I can’t say I have a routine as a writer just yet, other than trying to stay honest. Give me a little time and I’ll hopefully answer that one a little more thoroughly, after the next book.
As a photographer myself, I’ve always been drawn to abstract black and white imagery. Your new album cover depicts an abstract background of tree branches with a single leaf in focus. What inspired this image to represent your album?
It was almost one of those beautiful accidents. I was out shooting one particularly overcast and rainy day and that was one of the images that spoke to me. It just wanted to be celebrated. Months later, when I started assembling and editing the Waiting For A Voice video, I was once again moved by the beauty and symbolic elegance of that image and I knew it had to be the album cover. The album has a multitude of themes and subtexts but our connection to nature is one of the stronger undercurrents.
You recently collaborated with Beauty In Chaos on its new release “The Storm Before The Calm”, lending your vocals and lyrics to the song “The Outside”. What was your inspiration behind your contribution? Do you have plans for a new video to accompany “The Outside”?

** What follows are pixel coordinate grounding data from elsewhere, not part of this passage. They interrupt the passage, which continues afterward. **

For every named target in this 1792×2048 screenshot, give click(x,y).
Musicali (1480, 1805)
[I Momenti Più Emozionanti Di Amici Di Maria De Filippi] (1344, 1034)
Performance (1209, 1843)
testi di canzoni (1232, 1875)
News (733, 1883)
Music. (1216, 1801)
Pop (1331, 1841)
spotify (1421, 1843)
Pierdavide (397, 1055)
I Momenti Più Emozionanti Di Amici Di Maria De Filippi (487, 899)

Yes, I suppose it is one of those songs that probably sounds like it was written about our present pandemic situation but was actually penned many months before. It is a song about trying to understand my place in a world I generally don’t want to be a part of. As for a video – with Michael and I living nearly 2000 miles apart, that is a little difficult at present, but I remain optimistic.
The lyrics for your new songs seem to come from a very personal space for you. Are your lyrics based on real life happenings or fictional stories/ideas?
Yes, this is certainly my most personal work to date. I am very much writing about life as I have and continue to experience it. At times it is presented intimately and at times metaphorically – often a blend of the two.
“Waiting For A Voice” gives me an instant feeling of hope in a chaotic world with an unknown future. Was this your intention as an artist for your audience to interpret it in this way?
Thank you, Judy. Yes, the theme of hope in the face of adversity, difficulty, depression, darkness, and then some, is a prominent one on the album. I hope the listener will find solace and a sense of community or solidarity in the things I’ve shared with this new work. There is so much ugliness out there, I think we could all do with a little more hope, to say the very least.